Problem statement:
Exact copy, no pictures: every line from the one that contains "This screenshot has width=1400, height=865." through the end of the data below, and nothing else.

Data records:
....

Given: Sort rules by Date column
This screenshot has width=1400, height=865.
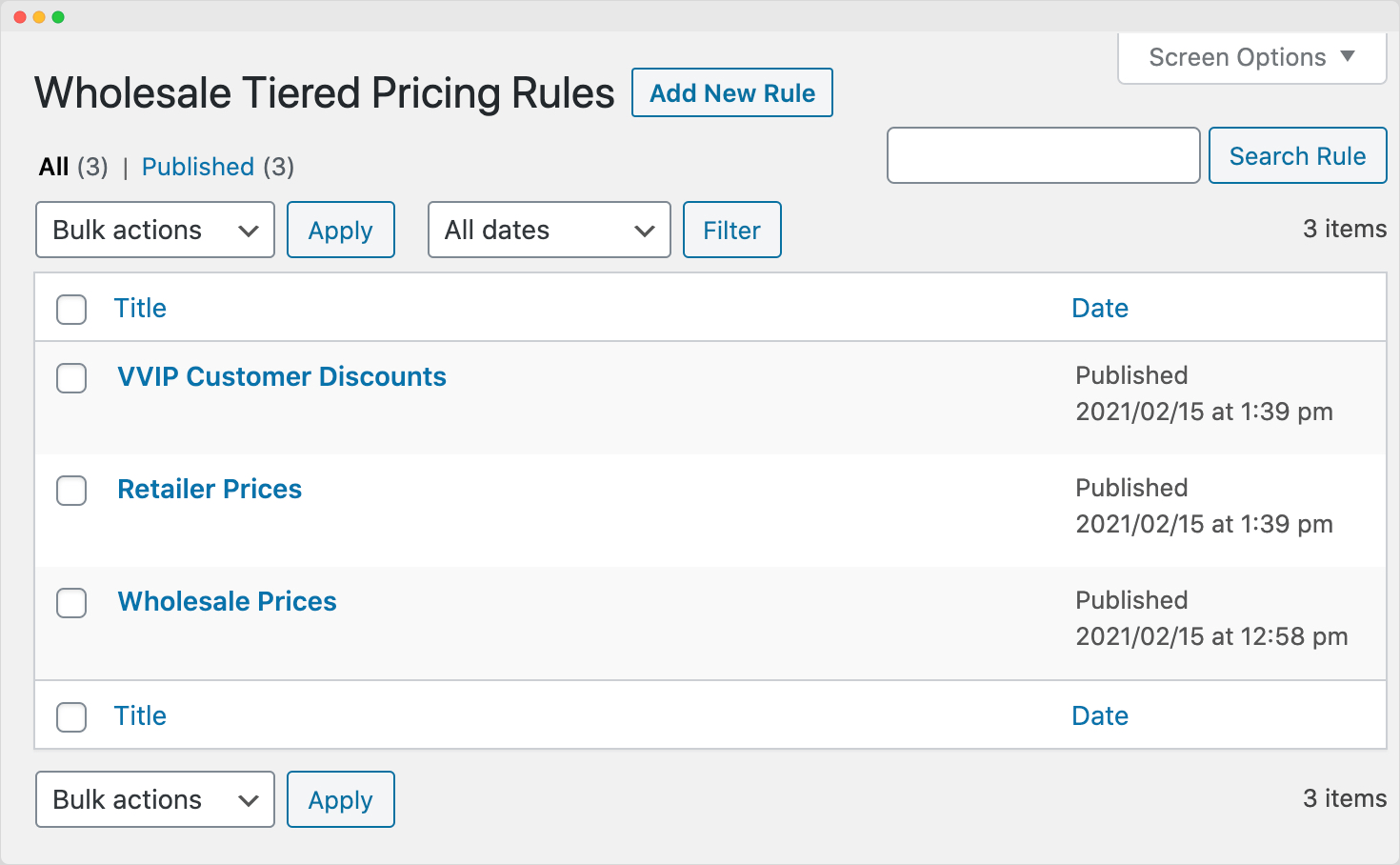Looking at the screenshot, I should click(1099, 308).
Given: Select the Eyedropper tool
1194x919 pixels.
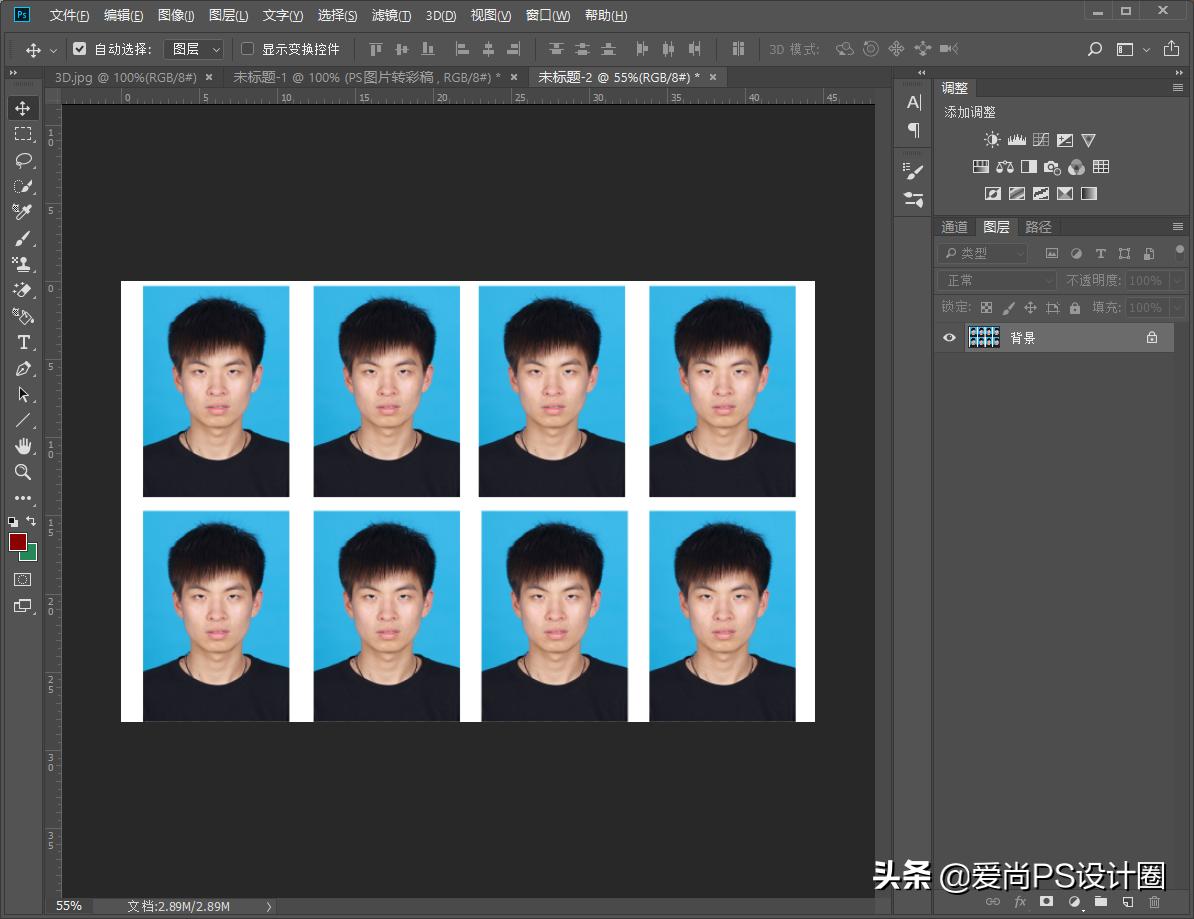Looking at the screenshot, I should tap(22, 212).
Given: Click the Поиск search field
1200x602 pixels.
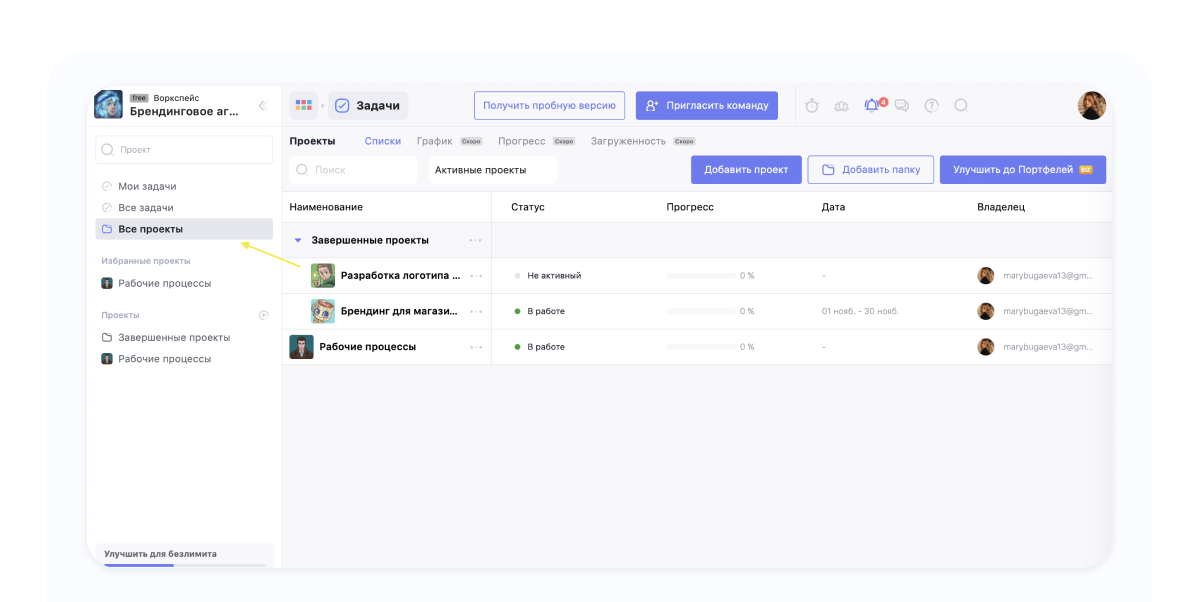Looking at the screenshot, I should (354, 170).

....

Output below:
This screenshot has width=1400, height=865.
Looking at the screenshot, I should click(1099, 308).
Given: Select the Eyedropper tool
1194x919 pixels.
Looking at the screenshot, I should tap(22, 212).
Given: Click the Поиск search field
1200x602 pixels.
Looking at the screenshot, I should (354, 170).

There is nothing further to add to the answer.